## EXERCISE PROMPT
Within the material below, locate the line with "This screenshot has width=474, height=586." and the line with "This screenshot has width=821, height=448.", then return those two lines and all lines between them, exactly as written.

## SOURCE MATERIAL
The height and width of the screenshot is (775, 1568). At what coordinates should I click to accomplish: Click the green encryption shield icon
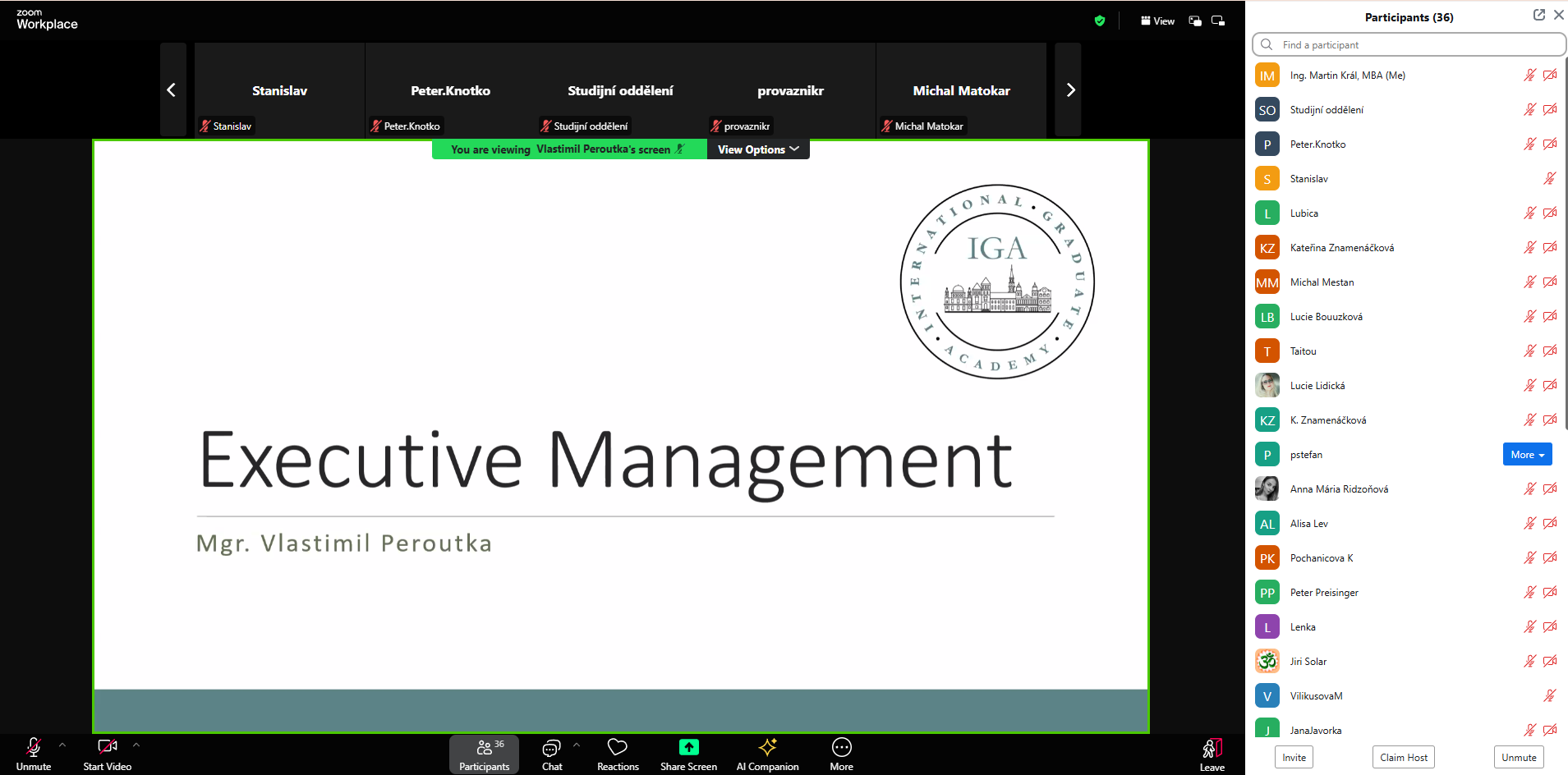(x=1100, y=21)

==

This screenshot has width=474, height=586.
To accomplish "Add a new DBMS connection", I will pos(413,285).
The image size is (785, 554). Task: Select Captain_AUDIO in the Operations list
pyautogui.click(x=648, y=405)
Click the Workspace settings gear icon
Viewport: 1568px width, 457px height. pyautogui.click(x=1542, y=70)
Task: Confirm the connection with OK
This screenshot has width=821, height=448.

## SOLUTION FOR THIS EXERCISE
This screenshot has width=474, height=586.
To accomplish "Add a new DBMS connection", I will pos(413,285).
The image size is (785, 554). Task: Select Captain_AUDIO in the Operations list
pyautogui.click(x=648, y=405)
Click the Workspace settings gear icon
Viewport: 1568px width, 457px height. pyautogui.click(x=1542, y=70)
Task: Confirm the connection with OK
This screenshot has width=821, height=448.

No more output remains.